1) The DbUtils class described here. Quoting the docs, this library allows you to build and compile the project, but not run it. This doesn't let you run your local code on the cluster.

2) The Databricks Connect described here. This one allows you to run your local Spark code in a Databricks cluster.

The problem is that these two methods have different setups and package name. There doesn't seem to be a way to use Databricks Connect locally (which is not available in the cluster) but then have the jar application using the DbUtils class added via sbt/maven so that the cluster has access to it.


回答1:


I don't know why the docs you mentioned don't work. Maybe you're using a different dependency?

These docs have an example application you can download. It's a project with a very minimal test, so it doesn't create jobs or tries to run them on the cluster -- but it's a start. Also, please note that it uses the older 0.0.1 version of dbutils-api.

So to fix your current issue, instead of using com.databricks.service.DBUtils, try importing the dbutils from a different place:

import com.databricks.dbutils_v1.DBUtilsHolder.dbutils

Or, if you prefer:

import com.databricks.dbutils_v1.{DBUtilsV1, DBUtilsHolder}

type DBUtils = DBUtilsV1
val dbutils: DBUtils = DBUtilsHolder.dbutils

Also, make sure that you have the following dependency in SBT (maybe try to play with versions if 0.0.3 doesn't work -- the latest one is 0.0.4):

libraryDependencies += "com.databricks" % "dbutils-api_2.11" % "0.0.3"
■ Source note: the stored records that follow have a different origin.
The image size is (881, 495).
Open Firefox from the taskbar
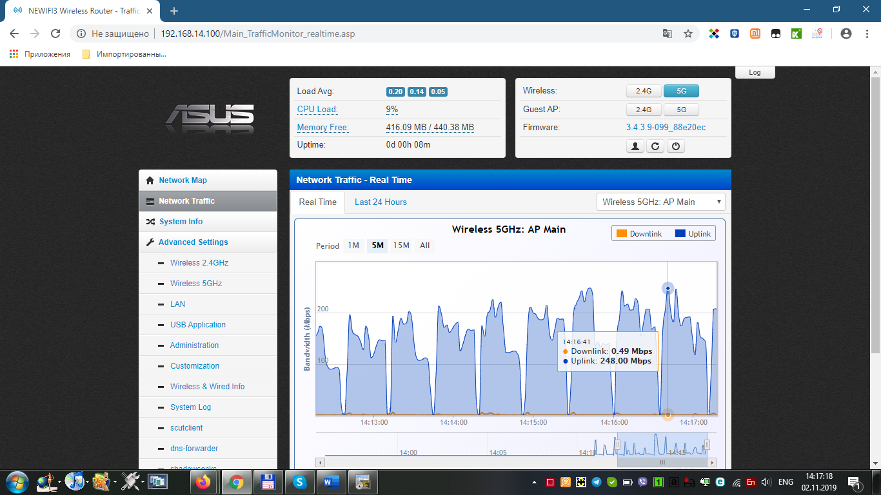click(204, 481)
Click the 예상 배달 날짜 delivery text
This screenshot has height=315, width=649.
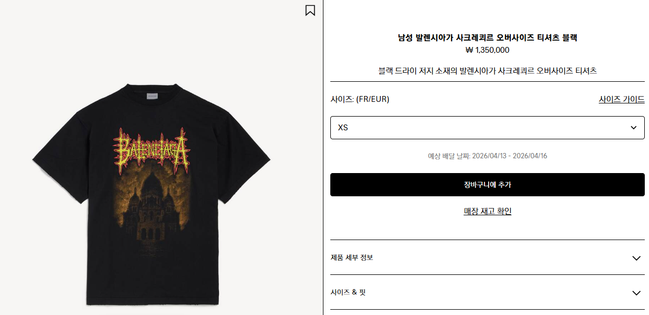[488, 156]
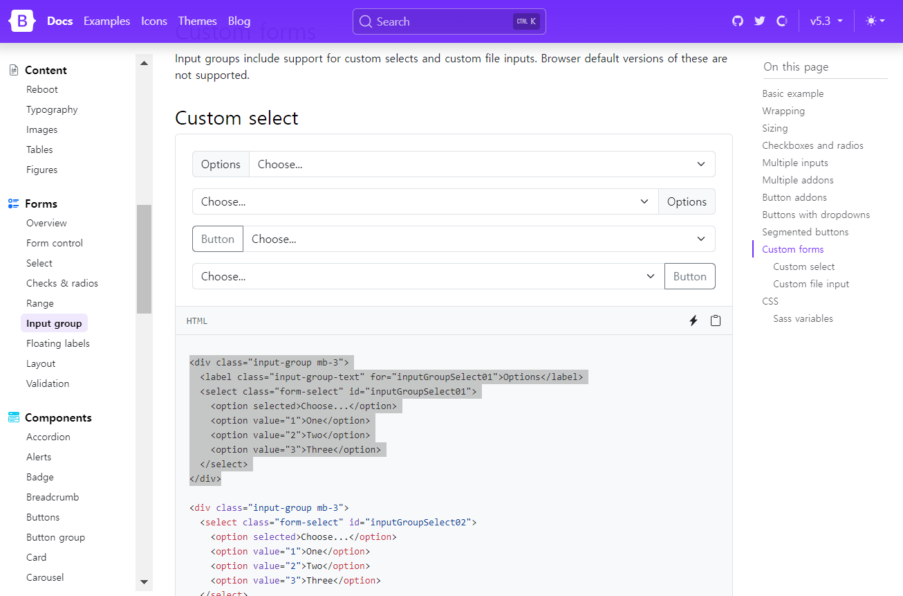903x596 pixels.
Task: Toggle the color theme sun switcher
Action: pos(875,21)
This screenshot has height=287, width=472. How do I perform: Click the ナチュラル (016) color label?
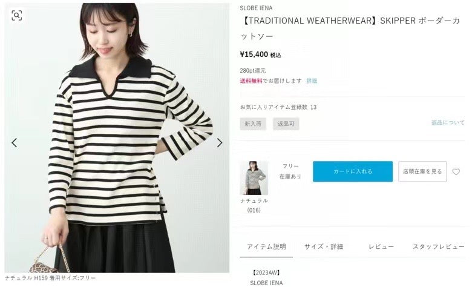254,205
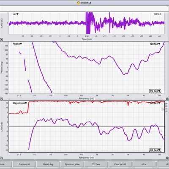Open the 12EN.2 trace selector in magnitude plot
This screenshot has height=169, width=169.
[x=155, y=103]
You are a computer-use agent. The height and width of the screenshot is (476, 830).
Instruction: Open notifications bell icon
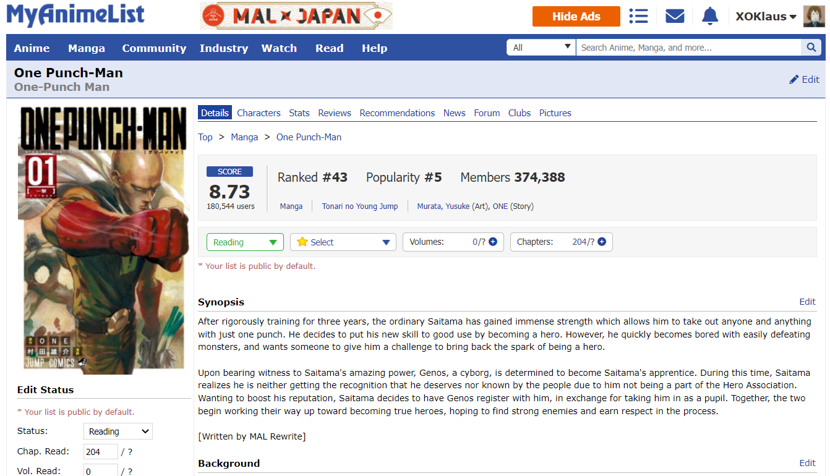pos(709,16)
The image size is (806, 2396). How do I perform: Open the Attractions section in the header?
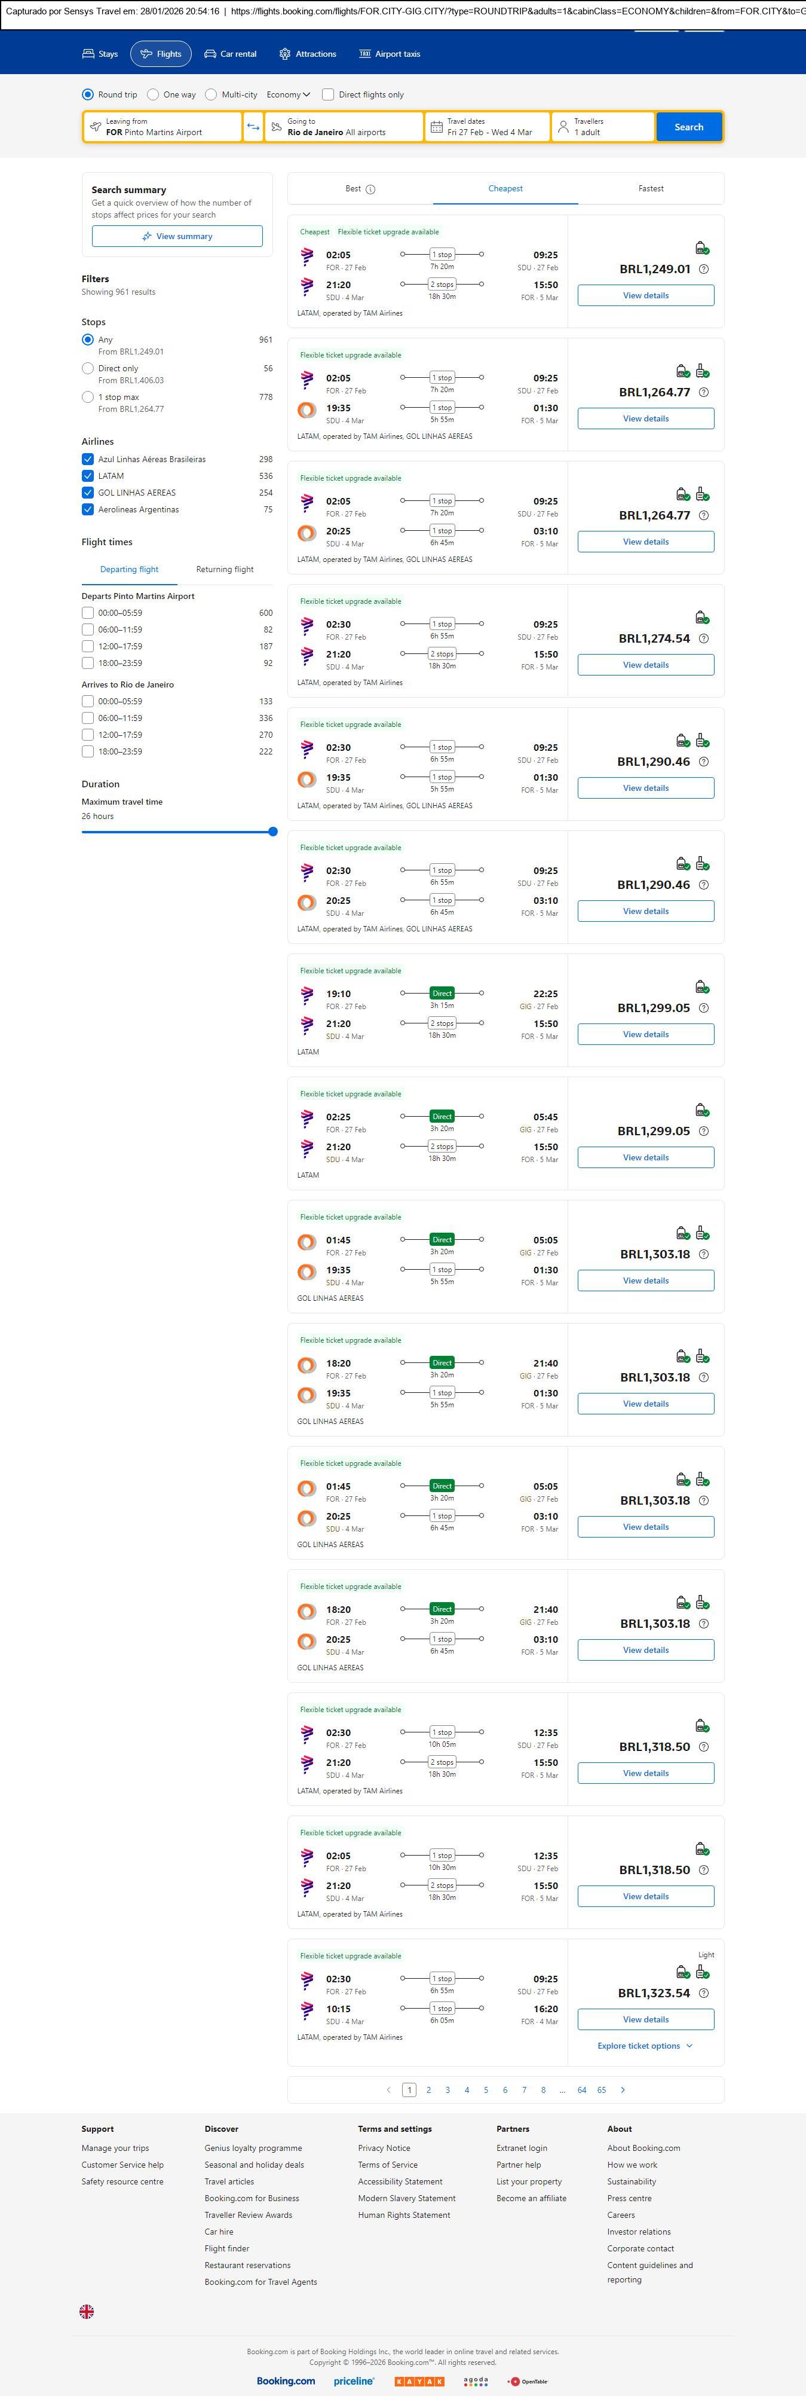307,54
This question and answer pointed me in the right direction. The answer contains a link to a working Github repo which uses dbutils: waimak. I hope that this repo could aid you in further questions about Databricks config and dependencies.

Good luck!


UPDATE

I see, so we have two similar but not identical APIs, and no good way to switch between the local and the backend version (though Databricks Connect promises that it should work anyhow). Please let me propose a workaround.

It's good that Scala is convenient for writing adapters. Here's a code snippet which should work as a bridge -- there's the DBUtils object defined in here which provides a sufficient API abstraction for the two versions of the API: the Databricks Connect one on com.databricks.service.DBUtils, and the backend com.databricks.dbutils_v1.DBUtilsHolder.dbutils API. We're able to achieve that by both loading and subsequently using the com.databricks.service.DBUtils through reflection -- we don't have hard-coded imports of it.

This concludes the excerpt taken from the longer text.